A powerful frame, a healthy constitution, even a happy balance of temperament, these surely do not make felicity; in the excess of these advantages there is, even, the danger that the man be crushed down and forced more and more within their power. There must be a sort of counter-pressure in the other direction, towards the noblest: the body must be lessened, reduced, that the veritable man may show forth, the man behind the appearances.
Let the earth-bound man be handsome and powerful and rich, and so apt to this world that he may rule the entire human race: still there can be no envying him, the fool of such lures. Perhaps such splendors could not, from the beginning even, have gathered to the Proficient; but if it should happen so, he of his own action will lower his state, if he has any care for his true life; the tyranny of the body he will work down or wear away by inattention to its claims; the rulership he will lay aside. While he will safeguard his bodily health, he will not wish to be wholly untried in sickness, still less never to feel pain: if such troubles should not come to him of themselves, he will wish to know them, during youth at least: in old age, it is true, he will desire neither pains nor pleasures to hamper him; he will desire nothing of this world, pleasant or painful; his one desire will be to know nothing of the body. If he should meet with pain he will pit against it the powers he holds to meet it; but pleasure and health and ease of life will not mean any increase of happiness to him nor will their contraries destroy or lessen it.
When in the one subject a positive can add nothing, how can the negative take away?
Book I, Seventh Tractate: On the Primal Good and Secondary Forms of Good
Life is a partnership of a Soul and body; death is the dissolution; in either life or death, then, the Soul will feel itself at home.
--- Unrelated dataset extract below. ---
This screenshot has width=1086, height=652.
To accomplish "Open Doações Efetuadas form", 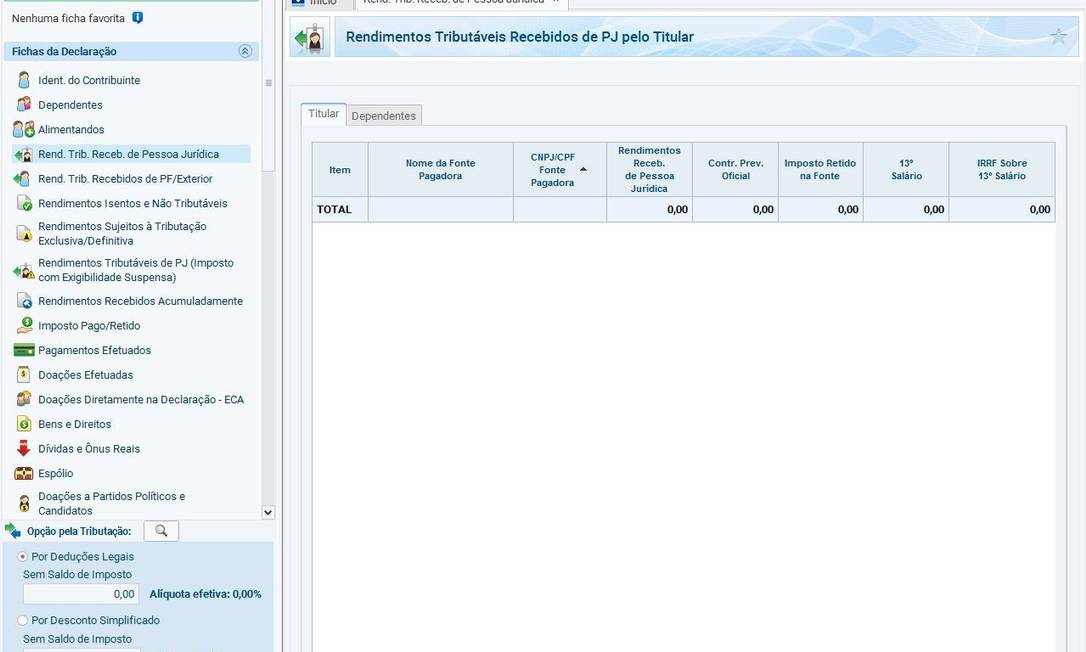I will point(85,375).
But, again, if life is good, how can death be anything but evil?
Remember that the good of life, where it has any good at all, is not due to anything in the partnership but to the repelling of evil by virtue; death, then, must be the greater good.
In a word, life in the body is of itself an evil but the Soul enters its Good through Virtue, not living the life of the Couplement but holding itself apart, even here.
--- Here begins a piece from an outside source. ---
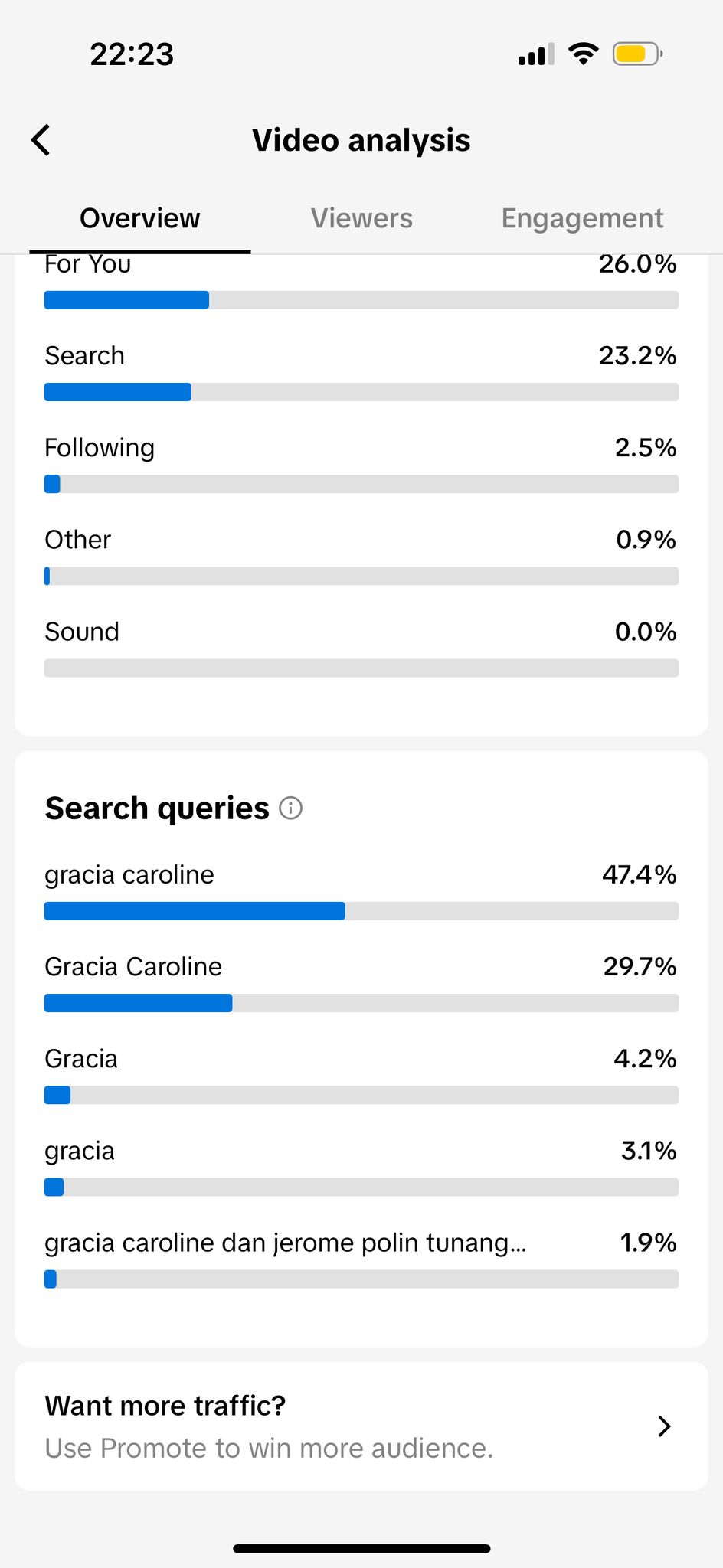The image size is (723, 1568).
Task: Tap the back arrow icon
Action: [x=41, y=140]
Book I, Ninth Tractate: ‘The Reasoned Dismissal’
‘You will not dismiss your Soul lest it go forth taking something with it.’
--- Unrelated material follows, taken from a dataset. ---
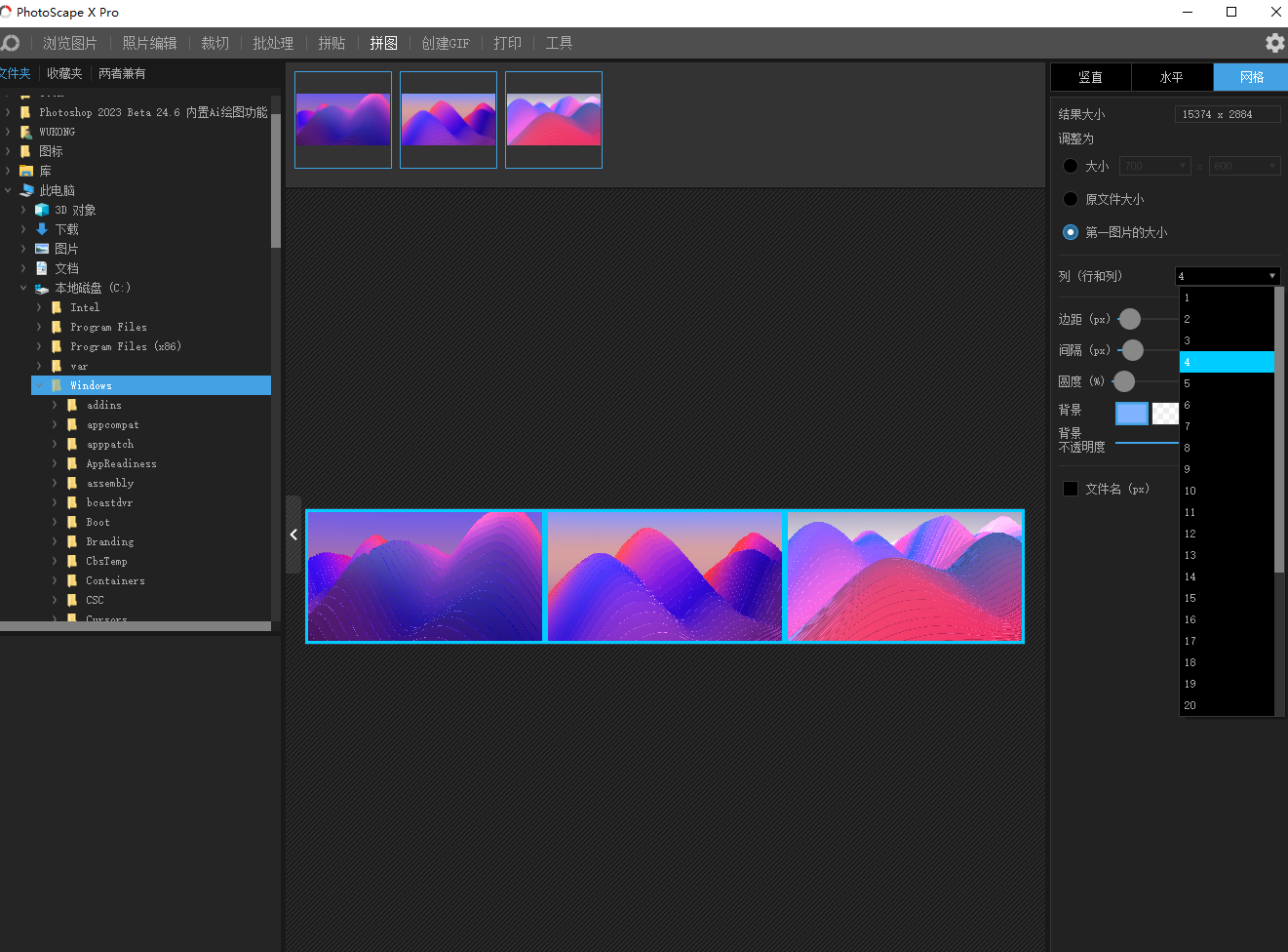
Task: Open the 收藏夹 favorites view
Action: tap(64, 73)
Your dismissal will ensure that it must go forth taking something (corporeal) with it, and its going forth is to some new place. The Soul will wait for the body to be completely severed from it; then it makes no departure; it simply finds itself free.
But how does the body come to be separated?
The separation takes place when nothing of Soul remains bound up with it: the harmony within the body, by virtue of which the Soul was retained, is broken and it can no longer hold its guest.
But when a man contrives the dissolution of the body, it is he that has used violence and torn himself away, not the body that has let the Soul slip from it. And in loosing the bond he has not been without passion; there has been revolt or grief or anger, movements which it is unlawful to indulge.
But if a man feel himself to be losing his reason?
That is not likely in the Proficient, but if it should occur, it must be classed with the inevitable, to be welcome at the bidding of the fact though not for its own sake. To call upon drugs to the release of the Soul seems a strange way of assisting its purposes.
And if there be a period allotted to all by fate, to anticipate the hour could not be a happy act, unless, as we have indicated, under stern necessity.
If everyone is to hold in the other world a standing determined by the state in which he quitted this, there must be no withdrawal as long as there is any hope of progress.